I could stand among the towering cedars and watch her all day. Hell, I had done that—many times over the years when her family came to stay for the summer holiday.
As the book falls forward onto her chest, the embossed lettering sprawled across the cover comes into view: The Beautiful and the Damned by F. Scott Fitzgerald.
Entranced, I stride forward, out of the protection of the forest, moving like one of the long shadows shifting between the trees.
But then, I step perfectly across a brittle dried twig, snapping it and breaking the quiet spell of dusk.
The girl flutters her eyes open, turning to take me in. She lets out a gasp.
Deep pools of auburn scan me up and down, probably deciding whether to run. But she stays where she is, clutching the open book to her chest like a shield.
Then she whispers her very first words to me.
“Are you real?”
Shit. Am I real? Sometimes it is hard to tell.
I nod yes, as my feet stall in their approach. I don’t want to scare her off, and I have the distinct impression that she will bolt if given any reason.
“Are you going to hurt me?” she breathes out.
I shake my head back and forth, no.
The tension that furrows her brow relaxes, though she keeps her dark eyes pinned to mine. She sits upright and a small, golden charm bracelet shimmers on her delicate wrist.
A gift from a boyfriend perhaps? My blood boils at the thought.
“I’m Kat,” she offers.
“Zayn,” I reply. My first words to her.
She nods, vague recognition dawning across her beautiful face.
“You live by the Ruins, right? The old Bronwin Home.”
I nod again.
A loud whistle sounds out across the ravine.
“Shit,” she mouths, rising to collect her black sweater and book. “I’ve got to get home.”
Stay, I want to tell her.
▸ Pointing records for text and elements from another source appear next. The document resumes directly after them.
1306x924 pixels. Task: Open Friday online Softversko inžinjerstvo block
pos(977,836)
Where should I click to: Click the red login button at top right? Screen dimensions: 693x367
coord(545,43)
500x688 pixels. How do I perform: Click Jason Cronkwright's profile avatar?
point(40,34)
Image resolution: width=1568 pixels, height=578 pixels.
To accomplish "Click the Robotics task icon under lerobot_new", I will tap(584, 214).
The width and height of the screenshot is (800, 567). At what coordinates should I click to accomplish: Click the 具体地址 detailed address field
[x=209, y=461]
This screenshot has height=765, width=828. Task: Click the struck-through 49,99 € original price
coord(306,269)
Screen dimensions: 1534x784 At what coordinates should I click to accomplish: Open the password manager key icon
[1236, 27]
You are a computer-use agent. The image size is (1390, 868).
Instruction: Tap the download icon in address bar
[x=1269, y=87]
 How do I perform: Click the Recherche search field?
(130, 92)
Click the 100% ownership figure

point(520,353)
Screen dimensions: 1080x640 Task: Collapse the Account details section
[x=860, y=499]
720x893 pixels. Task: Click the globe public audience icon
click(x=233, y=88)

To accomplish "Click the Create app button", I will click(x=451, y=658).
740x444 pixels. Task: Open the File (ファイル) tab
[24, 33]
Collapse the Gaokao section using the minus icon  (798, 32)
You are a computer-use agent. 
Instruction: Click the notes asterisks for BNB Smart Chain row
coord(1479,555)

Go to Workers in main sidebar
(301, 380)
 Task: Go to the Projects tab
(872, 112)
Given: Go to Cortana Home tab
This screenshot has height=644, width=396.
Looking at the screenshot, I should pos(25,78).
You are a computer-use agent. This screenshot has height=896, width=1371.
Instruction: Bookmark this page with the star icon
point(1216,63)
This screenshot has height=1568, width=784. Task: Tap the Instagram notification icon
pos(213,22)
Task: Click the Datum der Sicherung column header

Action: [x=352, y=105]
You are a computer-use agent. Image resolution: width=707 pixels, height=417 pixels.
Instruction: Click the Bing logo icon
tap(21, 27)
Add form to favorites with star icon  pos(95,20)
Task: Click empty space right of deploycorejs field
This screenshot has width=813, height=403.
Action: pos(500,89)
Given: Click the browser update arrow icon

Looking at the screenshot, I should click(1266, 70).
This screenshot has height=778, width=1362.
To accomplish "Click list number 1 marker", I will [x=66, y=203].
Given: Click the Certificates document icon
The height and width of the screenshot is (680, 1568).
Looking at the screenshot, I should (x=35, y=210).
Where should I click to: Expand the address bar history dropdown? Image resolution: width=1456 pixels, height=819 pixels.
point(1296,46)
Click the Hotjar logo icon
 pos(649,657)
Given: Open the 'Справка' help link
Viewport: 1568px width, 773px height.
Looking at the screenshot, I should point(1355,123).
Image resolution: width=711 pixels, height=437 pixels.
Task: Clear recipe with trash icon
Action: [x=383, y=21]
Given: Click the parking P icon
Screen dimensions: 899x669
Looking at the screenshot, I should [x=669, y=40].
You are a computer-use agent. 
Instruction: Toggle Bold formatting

Want to beg her.
Instead, I bend down to pluck something from the ground near my feet. Moving toward her, I extend the offering. She holds out her hand, and I place the small, pink flower into her palm.
This close, I can see the lightest dusting of freckles across her nose and cheeks. “If you press it between the pages of your book, it will flatten and dry out. You can use it as a bookmark.”
Her eyes flit down to the rhododendron. A slow smile spreads across her lips. She nods, and placing the flower into her book, turns to leave.
I keep my eyes trained on her back until she has left the clearing and is well out of sight. A surge of pleasure swoops low in my belly that she took something I gave her.
Maybe she had taken a piece of my heart with it, too.